June25
I’m here at a little pub in downtown Bradenton, sipping’ on a cherry coke.
Man was I pleasantly surprised to see that my Minimove iPhone boombox controls and remote controller are able to control Pandora, the same way it controlled the iPod app, now that iOS 4.0 is out.
What good thinking on Apple’s part, ya know? There are certain “API’s” that control what third party apps can control, and what third party hardware can control. Rather than make controlling third party audio apps a separate API, where old hardware controllers couldn’t control them, they simply make the operating system decide to control the new “iPod out” audio controls.
You know no other company would do it like this. They’d make any old hardware not work with the new software. Their excuse? “The old hardware only works with this old system, and only new hardware can work with the new system.” They would tell people “This hardware worked fine from 2007 to 2009, but it’s 2010 now and only products made in 2010 or later will work.”. People, consumers and tech journalists, wouldn’t question it much ‘cuz they wouldn’t realize that it doesn’t have to be that way. “The new [company name] product is great, though it doesn’t work with [hardware product] anymore. But that’s just what happens when new technology comes out.”

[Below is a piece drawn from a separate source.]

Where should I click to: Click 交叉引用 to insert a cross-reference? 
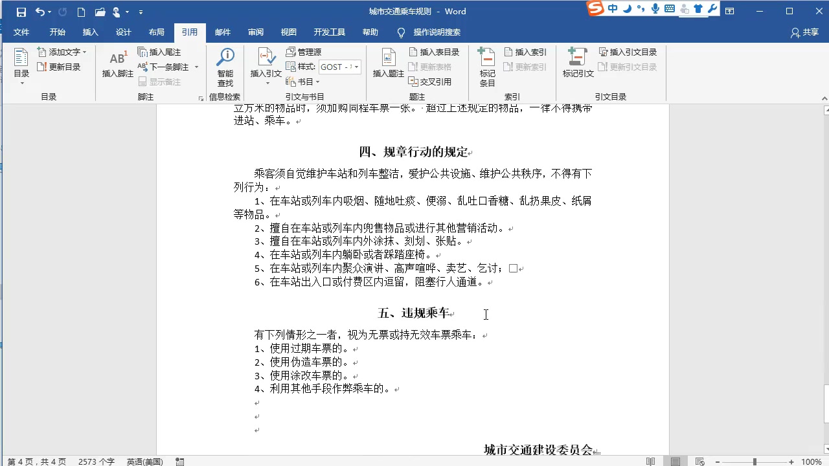[433, 81]
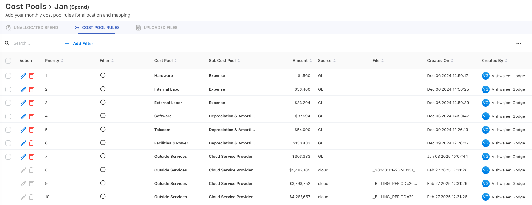Click the Add Filter button

tap(79, 43)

That is, if any other company even did any hardware controllers. Funny thing is, other smartphone makers don’t even have a hardware control system at all. (Yeah, I’m lookin’ at you Android.) None of them. And they don’t have any plans to make one. And if they do, it’ll probably be company A that does, it’ll be proprietary, patient protected, so that no other company can use it. Well then company B wants to be competitive and makes their own, as well as company C. Hardware manufacturers aren’t gonna’ support one vender over another, and they all have very small market share.
And if a group, say the Headset Open Alliance (which is basically Google’s pet project), creates a hardware controller open standard for Google Android devices, it won’t be regulated. After all, it’s an open standard. They don’t have to regulate the way their operating system or phone hardware works with it. And Google doesn’t regulate ANY apps on their app market, so of course there wouldn’t be any regulation of the way the app interfaces with the hardware. So the result wouldn’t be rock solid and reliable. It would be buggy or just plain broken. Certain phones would only work with certain hardware devices, certain OS versions wouldn’t work with certain apps, etc. I believe that’s why they haven’t done one and don’t have any plans on it. That, and I’m sure hardware venders won’t support it. Apple’s “iProducts” are the only thing out there that have functionality like this, baby.
Now I start to think about all the cars that have built-in controls for iPods and how awesome that is to just plug in your iPhone and start controlling Pandora or whatever. Of course you can only control the play / pause and next functions for Pandora, you can’t thumbs down to change stations from the controllers, but that’s why you got your iPhone there.
This is a real exciting time for iPhone and iPod touch owners. It’s like our hardware devices all got an upgrade.